Re: High inserts, bulk deletes - autovacuum vs scheduled vacuum

From: "Jim C(dot) Nasby" <jim(at)nasby(dot)net>
To: Jeremy Haile <jhaile(at)fastmail(dot)fm>
Cc: pgsql-performance(at)postgresql(dot)org
Subject: Re: High inserts, bulk deletes - autovacuum vs scheduled vacuum
Date: 2007-01-10 20:35:56
Message-ID: 20070110203556.GX12217@nasby.net
Views: Raw Message | Whole Thread | Download mbox | Resend email
Thread:
Lists: pgsql-performance

On Tue, Jan 09, 2007 at 12:26:41PM -0500, Jeremy Haile wrote:
> I am developing an application that has very predictable database
> operations:
> -inserts several thousand rows into 3 tables every 5 minutes. (table
> contain around 10 million rows each)
> -truncates and rebuilds aggregate tables of this data every 5 minutes.
> (several thousand rows each)
> -regular reads of aggregate table and sometimes large tables by user
> interaction
> -every night, hundreds of thousands of rows are deleted from these 3
> tables (old data)

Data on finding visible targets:
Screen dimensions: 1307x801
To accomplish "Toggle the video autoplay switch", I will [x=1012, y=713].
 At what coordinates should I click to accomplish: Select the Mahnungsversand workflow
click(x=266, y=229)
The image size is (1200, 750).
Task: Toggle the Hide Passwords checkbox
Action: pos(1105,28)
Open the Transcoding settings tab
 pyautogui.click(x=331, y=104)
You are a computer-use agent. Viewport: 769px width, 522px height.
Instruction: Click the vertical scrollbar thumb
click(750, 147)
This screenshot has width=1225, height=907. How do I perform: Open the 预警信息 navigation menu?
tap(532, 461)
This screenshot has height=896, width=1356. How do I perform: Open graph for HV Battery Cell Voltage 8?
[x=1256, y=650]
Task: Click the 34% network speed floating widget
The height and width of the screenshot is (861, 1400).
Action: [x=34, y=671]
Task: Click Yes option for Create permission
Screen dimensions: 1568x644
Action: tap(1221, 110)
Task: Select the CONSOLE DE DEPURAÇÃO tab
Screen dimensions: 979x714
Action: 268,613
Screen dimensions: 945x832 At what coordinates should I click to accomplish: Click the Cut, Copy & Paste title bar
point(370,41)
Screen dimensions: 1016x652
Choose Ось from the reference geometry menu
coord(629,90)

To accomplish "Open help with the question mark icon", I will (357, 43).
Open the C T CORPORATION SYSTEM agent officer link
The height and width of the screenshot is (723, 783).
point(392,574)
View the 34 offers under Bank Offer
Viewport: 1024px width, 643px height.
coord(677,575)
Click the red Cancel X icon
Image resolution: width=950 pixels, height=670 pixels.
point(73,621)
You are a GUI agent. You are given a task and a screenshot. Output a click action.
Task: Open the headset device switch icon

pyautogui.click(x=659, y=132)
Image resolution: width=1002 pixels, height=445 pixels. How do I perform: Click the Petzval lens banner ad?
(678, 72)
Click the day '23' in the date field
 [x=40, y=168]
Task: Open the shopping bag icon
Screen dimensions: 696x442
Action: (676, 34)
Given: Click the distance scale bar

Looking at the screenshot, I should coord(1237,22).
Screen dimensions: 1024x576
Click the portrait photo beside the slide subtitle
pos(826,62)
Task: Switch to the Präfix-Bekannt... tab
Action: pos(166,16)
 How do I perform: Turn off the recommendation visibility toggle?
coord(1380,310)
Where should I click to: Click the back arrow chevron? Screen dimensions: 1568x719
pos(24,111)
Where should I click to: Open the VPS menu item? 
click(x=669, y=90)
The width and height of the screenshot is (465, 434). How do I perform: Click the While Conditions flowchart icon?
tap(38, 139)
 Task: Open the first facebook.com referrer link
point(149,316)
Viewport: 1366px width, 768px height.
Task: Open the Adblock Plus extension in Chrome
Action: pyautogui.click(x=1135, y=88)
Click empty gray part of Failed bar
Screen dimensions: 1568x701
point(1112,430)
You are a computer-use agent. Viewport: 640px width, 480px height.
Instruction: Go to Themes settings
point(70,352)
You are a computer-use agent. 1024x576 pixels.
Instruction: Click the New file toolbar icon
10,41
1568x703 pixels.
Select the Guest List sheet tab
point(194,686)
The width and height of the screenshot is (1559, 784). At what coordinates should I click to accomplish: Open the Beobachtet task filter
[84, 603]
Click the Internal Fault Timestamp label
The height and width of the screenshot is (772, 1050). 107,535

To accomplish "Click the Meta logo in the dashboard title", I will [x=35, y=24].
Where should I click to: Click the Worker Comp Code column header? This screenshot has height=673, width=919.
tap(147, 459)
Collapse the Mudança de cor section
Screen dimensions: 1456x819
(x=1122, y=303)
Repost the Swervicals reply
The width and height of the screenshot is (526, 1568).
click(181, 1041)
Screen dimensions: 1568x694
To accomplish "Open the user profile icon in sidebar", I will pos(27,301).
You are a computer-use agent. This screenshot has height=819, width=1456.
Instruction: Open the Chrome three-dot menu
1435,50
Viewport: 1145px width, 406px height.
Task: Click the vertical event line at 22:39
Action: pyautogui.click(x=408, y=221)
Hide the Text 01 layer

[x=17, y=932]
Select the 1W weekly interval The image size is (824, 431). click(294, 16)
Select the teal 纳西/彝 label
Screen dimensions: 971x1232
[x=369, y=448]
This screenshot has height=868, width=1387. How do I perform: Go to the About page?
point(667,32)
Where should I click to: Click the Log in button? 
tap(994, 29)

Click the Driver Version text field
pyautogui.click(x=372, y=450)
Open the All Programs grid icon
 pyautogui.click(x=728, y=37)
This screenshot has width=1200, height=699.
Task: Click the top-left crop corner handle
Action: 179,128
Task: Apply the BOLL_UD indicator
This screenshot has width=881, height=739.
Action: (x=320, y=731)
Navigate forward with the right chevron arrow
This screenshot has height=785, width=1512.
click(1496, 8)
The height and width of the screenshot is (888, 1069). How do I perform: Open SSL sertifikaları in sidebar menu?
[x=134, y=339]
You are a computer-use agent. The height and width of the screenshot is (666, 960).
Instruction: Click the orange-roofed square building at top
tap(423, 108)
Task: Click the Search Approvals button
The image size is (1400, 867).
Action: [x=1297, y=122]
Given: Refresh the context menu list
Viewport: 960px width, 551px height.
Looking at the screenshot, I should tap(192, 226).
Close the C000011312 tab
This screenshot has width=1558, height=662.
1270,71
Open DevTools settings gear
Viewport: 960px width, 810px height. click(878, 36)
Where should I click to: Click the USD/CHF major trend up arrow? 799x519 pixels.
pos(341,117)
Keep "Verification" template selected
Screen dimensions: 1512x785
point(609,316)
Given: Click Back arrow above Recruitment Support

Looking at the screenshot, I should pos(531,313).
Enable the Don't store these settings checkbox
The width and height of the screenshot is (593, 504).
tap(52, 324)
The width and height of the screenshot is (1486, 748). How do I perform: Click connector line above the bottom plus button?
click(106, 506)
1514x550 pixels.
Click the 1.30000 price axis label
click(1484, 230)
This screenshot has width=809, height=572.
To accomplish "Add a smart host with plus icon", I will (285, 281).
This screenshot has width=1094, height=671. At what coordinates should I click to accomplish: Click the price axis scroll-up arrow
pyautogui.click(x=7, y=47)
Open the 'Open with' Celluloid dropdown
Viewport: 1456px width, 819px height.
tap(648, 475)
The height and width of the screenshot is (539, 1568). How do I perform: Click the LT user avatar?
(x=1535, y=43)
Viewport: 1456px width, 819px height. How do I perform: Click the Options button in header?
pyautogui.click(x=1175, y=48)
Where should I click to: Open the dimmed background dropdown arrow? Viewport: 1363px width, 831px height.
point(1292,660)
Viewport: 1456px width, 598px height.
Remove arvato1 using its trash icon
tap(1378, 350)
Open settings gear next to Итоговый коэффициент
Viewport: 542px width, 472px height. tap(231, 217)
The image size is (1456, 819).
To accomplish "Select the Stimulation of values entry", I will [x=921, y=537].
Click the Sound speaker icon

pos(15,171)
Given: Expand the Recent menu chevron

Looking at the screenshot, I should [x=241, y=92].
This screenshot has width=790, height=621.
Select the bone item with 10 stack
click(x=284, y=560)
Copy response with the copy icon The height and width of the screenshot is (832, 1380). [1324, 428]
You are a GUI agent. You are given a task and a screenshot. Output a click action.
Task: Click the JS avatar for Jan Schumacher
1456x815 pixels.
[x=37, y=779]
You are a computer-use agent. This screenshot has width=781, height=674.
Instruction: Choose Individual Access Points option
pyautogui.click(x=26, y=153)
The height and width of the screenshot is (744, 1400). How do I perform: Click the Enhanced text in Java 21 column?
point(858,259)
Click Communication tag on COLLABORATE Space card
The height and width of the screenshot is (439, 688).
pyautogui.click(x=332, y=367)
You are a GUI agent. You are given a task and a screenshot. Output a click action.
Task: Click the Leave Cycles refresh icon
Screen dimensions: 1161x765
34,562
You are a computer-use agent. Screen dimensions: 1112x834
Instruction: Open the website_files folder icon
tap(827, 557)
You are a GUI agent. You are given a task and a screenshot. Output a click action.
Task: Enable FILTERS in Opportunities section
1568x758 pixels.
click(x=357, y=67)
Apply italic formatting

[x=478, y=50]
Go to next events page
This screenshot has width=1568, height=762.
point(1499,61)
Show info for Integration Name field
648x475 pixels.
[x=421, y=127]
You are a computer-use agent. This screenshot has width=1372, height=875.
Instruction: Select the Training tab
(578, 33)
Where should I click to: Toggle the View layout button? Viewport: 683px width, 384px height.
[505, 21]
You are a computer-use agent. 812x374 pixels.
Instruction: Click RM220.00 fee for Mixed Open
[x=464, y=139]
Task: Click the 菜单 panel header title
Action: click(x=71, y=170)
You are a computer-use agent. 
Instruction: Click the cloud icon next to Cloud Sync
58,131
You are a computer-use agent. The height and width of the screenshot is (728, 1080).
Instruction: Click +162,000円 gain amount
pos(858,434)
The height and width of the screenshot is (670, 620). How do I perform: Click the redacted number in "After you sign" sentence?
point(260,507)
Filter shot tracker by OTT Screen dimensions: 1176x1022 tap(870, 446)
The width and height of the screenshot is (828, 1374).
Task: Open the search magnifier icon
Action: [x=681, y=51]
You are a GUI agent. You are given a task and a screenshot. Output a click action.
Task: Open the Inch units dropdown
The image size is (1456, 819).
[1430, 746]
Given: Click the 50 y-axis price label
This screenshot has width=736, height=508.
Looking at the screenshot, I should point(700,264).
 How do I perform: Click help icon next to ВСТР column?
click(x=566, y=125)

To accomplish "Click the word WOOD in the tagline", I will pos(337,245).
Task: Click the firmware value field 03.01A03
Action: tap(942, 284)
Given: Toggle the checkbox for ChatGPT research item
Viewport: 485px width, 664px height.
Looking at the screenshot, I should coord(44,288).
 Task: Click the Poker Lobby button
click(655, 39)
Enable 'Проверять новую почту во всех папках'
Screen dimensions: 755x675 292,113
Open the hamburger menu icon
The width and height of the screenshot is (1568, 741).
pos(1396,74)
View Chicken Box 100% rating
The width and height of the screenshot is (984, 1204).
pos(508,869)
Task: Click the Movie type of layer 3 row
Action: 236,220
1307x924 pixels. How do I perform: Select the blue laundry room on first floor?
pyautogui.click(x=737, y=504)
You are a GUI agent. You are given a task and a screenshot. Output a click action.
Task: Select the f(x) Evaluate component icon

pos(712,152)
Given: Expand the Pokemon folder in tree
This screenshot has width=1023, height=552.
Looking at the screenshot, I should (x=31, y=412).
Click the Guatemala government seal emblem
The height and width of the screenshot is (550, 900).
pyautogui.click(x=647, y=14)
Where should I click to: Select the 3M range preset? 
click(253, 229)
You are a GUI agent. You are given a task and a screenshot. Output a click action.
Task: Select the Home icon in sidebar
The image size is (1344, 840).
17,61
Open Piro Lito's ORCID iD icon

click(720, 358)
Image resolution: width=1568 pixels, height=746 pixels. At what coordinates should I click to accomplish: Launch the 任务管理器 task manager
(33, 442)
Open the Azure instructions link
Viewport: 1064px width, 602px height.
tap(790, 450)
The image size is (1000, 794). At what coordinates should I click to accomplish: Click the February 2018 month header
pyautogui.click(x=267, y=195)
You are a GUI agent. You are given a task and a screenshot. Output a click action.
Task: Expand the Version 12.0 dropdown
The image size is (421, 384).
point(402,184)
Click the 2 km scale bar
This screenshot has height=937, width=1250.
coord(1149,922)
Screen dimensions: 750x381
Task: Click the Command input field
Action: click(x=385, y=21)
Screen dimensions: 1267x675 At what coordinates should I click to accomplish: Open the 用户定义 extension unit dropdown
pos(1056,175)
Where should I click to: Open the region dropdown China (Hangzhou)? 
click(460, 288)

#### DIRECTIVE
Translate this sentence from the mailing-list post into Spanish: "I am developing an application that has very predictable database operations:" This data has no connection to the mailing-list post.

#### RESULT FOR THIS EXERCISE
Estoy desarrollando una aplicación que tiene operaciones de base de datos muy predecibles: